Repeat the data below word for word.

╭──

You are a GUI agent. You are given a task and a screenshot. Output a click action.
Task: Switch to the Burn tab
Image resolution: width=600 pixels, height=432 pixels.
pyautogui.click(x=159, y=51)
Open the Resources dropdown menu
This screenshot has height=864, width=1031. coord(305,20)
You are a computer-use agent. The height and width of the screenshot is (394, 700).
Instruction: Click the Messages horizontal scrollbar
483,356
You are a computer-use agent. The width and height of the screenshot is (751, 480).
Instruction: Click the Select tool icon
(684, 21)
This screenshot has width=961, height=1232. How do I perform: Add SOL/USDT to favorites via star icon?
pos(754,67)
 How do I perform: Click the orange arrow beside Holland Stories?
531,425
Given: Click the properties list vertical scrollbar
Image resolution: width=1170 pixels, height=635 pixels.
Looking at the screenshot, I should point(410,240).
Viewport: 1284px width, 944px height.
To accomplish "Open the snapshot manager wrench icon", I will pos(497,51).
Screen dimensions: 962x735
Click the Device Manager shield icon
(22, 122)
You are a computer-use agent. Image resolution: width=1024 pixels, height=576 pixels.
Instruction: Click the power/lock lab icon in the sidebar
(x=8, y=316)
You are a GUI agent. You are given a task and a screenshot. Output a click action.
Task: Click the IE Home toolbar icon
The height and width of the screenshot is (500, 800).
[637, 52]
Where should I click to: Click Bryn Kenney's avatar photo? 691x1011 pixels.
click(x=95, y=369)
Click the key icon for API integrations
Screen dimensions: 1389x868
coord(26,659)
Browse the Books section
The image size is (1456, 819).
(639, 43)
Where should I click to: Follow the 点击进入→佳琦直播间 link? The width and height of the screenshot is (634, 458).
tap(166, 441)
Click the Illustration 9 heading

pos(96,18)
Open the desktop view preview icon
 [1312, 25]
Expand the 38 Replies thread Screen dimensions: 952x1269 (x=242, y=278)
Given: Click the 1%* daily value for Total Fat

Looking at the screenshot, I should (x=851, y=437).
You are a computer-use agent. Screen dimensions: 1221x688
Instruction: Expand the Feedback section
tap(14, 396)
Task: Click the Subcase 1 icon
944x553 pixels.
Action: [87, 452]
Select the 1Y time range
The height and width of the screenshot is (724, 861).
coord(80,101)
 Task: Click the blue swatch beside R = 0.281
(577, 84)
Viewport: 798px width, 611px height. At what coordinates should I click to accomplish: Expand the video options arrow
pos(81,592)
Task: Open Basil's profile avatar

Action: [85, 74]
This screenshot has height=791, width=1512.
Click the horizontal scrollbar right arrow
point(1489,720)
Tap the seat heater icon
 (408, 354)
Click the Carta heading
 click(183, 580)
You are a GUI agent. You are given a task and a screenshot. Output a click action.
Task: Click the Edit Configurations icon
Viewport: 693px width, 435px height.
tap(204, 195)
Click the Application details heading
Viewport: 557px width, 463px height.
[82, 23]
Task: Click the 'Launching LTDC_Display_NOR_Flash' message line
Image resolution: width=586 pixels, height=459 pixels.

╰──

- **Your response**:
You are a GUI agent. You are given a task and a screenshot. Output a click action.
Task: Switch to the Burn tab
Image resolution: width=600 pixels, height=432 pixels.
pyautogui.click(x=159, y=51)
Open the Resources dropdown menu
This screenshot has height=864, width=1031. coord(305,20)
You are a computer-use agent. The height and width of the screenshot is (394, 700).
Instruction: Click the Messages horizontal scrollbar
483,356
You are a computer-use agent. The width and height of the screenshot is (751, 480).
Instruction: Click the Select tool icon
(684, 21)
This screenshot has width=961, height=1232. How do I perform: Add SOL/USDT to favorites via star icon?
pos(754,67)
 How do I perform: Click the orange arrow beside Holland Stories?
531,425
Given: Click the properties list vertical scrollbar
Image resolution: width=1170 pixels, height=635 pixels.
Looking at the screenshot, I should point(410,240).
Viewport: 1284px width, 944px height.
To accomplish "Open the snapshot manager wrench icon", I will pos(497,51).
Screen dimensions: 962x735
Click the Device Manager shield icon
(22, 122)
You are a computer-use agent. Image resolution: width=1024 pixels, height=576 pixels.
Instruction: Click the power/lock lab icon in the sidebar
(x=8, y=316)
You are a GUI agent. You are given a task and a screenshot. Output a click action.
Task: Click the IE Home toolbar icon
The height and width of the screenshot is (500, 800).
[637, 52]
Where should I click to: Click Bryn Kenney's avatar photo? 691x1011 pixels.
click(x=95, y=369)
Click the key icon for API integrations
Screen dimensions: 1389x868
coord(26,659)
Browse the Books section
The image size is (1456, 819).
(639, 43)
Where should I click to: Follow the 点击进入→佳琦直播间 link? The width and height of the screenshot is (634, 458).
tap(166, 441)
Click the Illustration 9 heading

pos(96,18)
Open the desktop view preview icon
 [1312, 25]
Expand the 38 Replies thread Screen dimensions: 952x1269 (x=242, y=278)
Given: Click the 1%* daily value for Total Fat

Looking at the screenshot, I should (x=851, y=437).
You are a computer-use agent. Screen dimensions: 1221x688
Instruction: Expand the Feedback section
tap(14, 396)
Task: Click the Subcase 1 icon
944x553 pixels.
Action: [87, 452]
Select the 1Y time range
The height and width of the screenshot is (724, 861).
coord(80,101)
 Task: Click the blue swatch beside R = 0.281
(577, 84)
Viewport: 798px width, 611px height. At what coordinates should I click to accomplish: Expand the video options arrow
pos(81,592)
Task: Open Basil's profile avatar

Action: [85, 74]
This screenshot has height=791, width=1512.
Click the horizontal scrollbar right arrow
point(1489,720)
Tap the seat heater icon
 (408, 354)
Click the Carta heading
 click(183, 580)
You are a GUI agent. You are given a task and a screenshot. Output a click action.
Task: Click the Edit Configurations icon
Viewport: 693px width, 435px height.
tap(204, 195)
Click the Application details heading
Viewport: 557px width, 463px height.
[82, 23]
Task: Click the 'Launching LTDC_Display_NOR_Flash' message line
Image resolution: width=586 pixels, height=459 pixels.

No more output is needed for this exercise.